This Nuclear Story Is Ready to Mushroom
01/10/2012 10:00 am EST
Although the Japanese nuke tragedy has chilled some countries on nuclear power, there are plenty of nukes being built and a lot of workers that are going to need training, writes Marc Gerstein of Forbes Low-Priced Stock Report.
GSE Systems (GVP) is the leader, with a market share of about 60%, in training simulators for nuclear power-plant personnel,. That can be hard for many to swallow in light of widespread general aversion to nuclear power, which intensified after Japan's Fukushima Daiichi nuclear facility was beset by crisis earlier this year.
As a result of the latter, nuclear projects worldwide have been delayed pending further regulatory review, and Germany is now phasing its way out of nuclear power. On the other hand, in One Up on Wall Street, Peter Lynch offers a “disagreeable” business as one of the elements of a perfect stock.
So let’s look at GSE, especially given that this debt-free company has 93 cents per share in cash (a lot considering the shares trade just above $2) and a stock that sells for just 0.78 times sales that have been pounded based on the Japan nuclear disaster. Not surprisingly, the company is repurchasing its shares.
For better or worse, nuclear power isn't going away (even in Japan, where two projects in which GSE is involved are moving forward). Too many decision makers recognize that we cannot afford to simply turn away from this economical, renewable source of power.
In the US, 16 companies and consortia are considering 30 new facilities, and domestic regulators currently have 13 pending applications. Meanwhile, 60 plants are under construction worldwide in 15 countries, with China figuring to be especially aggressive here well into the future. Also, 65 presently non-nuclear countries are considering entering the nuclear arena.
Regulatory review is typically focuses on safe operation rather than plant shutdown, and much of what comes out of the agencies in terms of safety works in GSE's favor. Escalating safety concerns translate to more intensive training and re-training, meaning higher degrees of simulation precision (fidelity), and in the US, training in connection with a new plant must now begin about two years before it goes operational.
Also, because the US nuclear industry has been on the back burner for so long, the workforce skews older (median age: 50). GSE estimates that 42% of the active employees will leave within the next five years and be replaced by newcomers who must be trained from scratch. (There is an element of pent-up need here...but for the bear markets that dented retirement savings, many workers would likely have already departed.)
Despite the potential of GSE’s traditional business, the company isn't standing pat.

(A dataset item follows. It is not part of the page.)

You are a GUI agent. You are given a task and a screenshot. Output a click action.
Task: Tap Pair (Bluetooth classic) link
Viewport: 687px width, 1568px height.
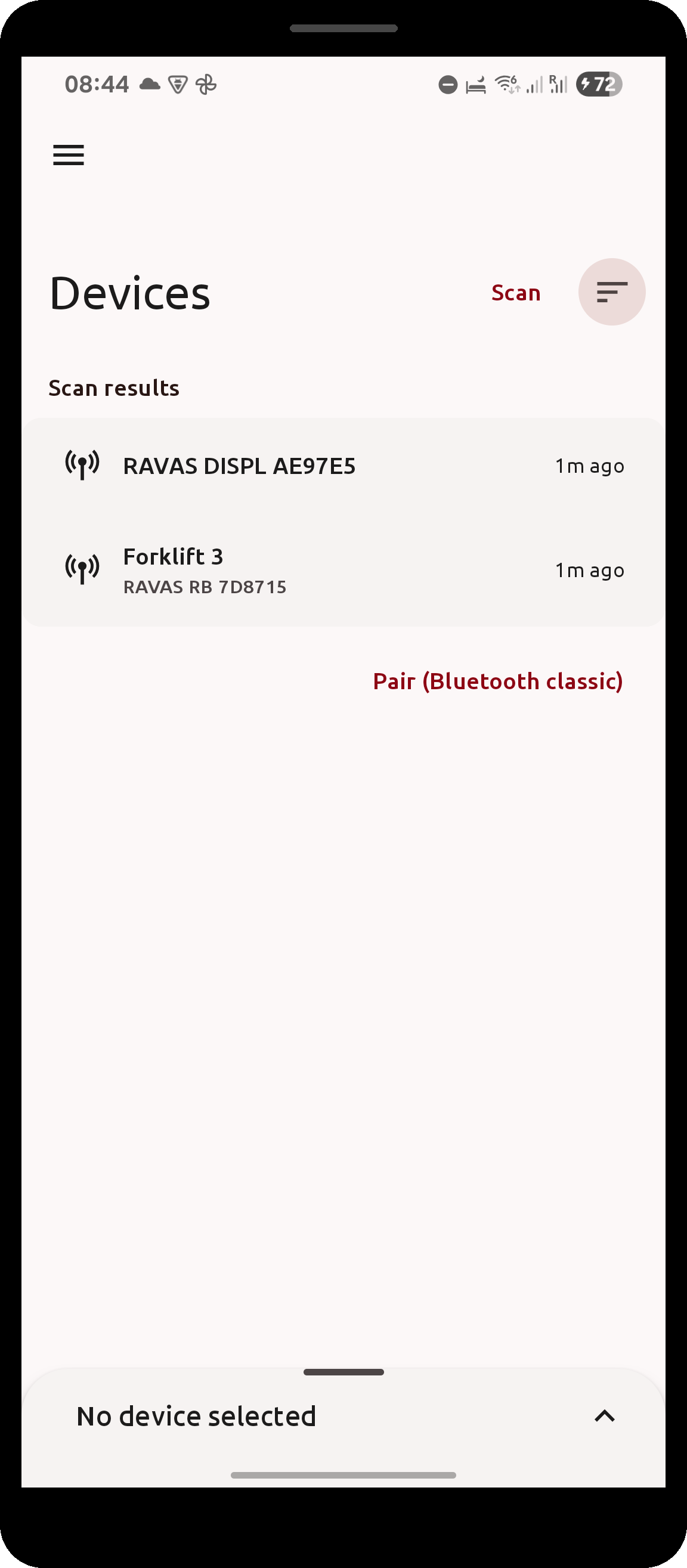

It's been extending its simulation capabilities to fossil-fuel plants, and the early 2010 purchase of TAS Holdings builds on that by bringing GSE into consulting and modeling for electrical distribution and grid systems.
The January 2011 acquisition of EnVision systems brings GSE into another related area: interactive multimedia tutorials and simulation models for the petrochemical and energy refining areas. In September 2011, GSE was selected in connection with the B&W mPower Small Modular Reactor to apply its simulation expertise to a new area, validation of plant system design.
And even within its bailiwick, GSE is engaging in quality expansion: Its Chinese joint-venture partner, Beijing UNIS Investment Co., is majority owned by China’s prestigious Tsinghua University, which created the simulation platform that serves as the basis for 50% of the simulators used in China’s fossil-fuel power industry. Not only will the customer base and relationships help generate nuclear business in China, but it will also likely boost GSE’s fossil-fuel capabilities.
Given the project-oriented nature of the business, I can’t rule out occasional disappointing quarters as jobs come and go. But on the whole, I really think the Street is missing a lot here. GSE Systems is a buy.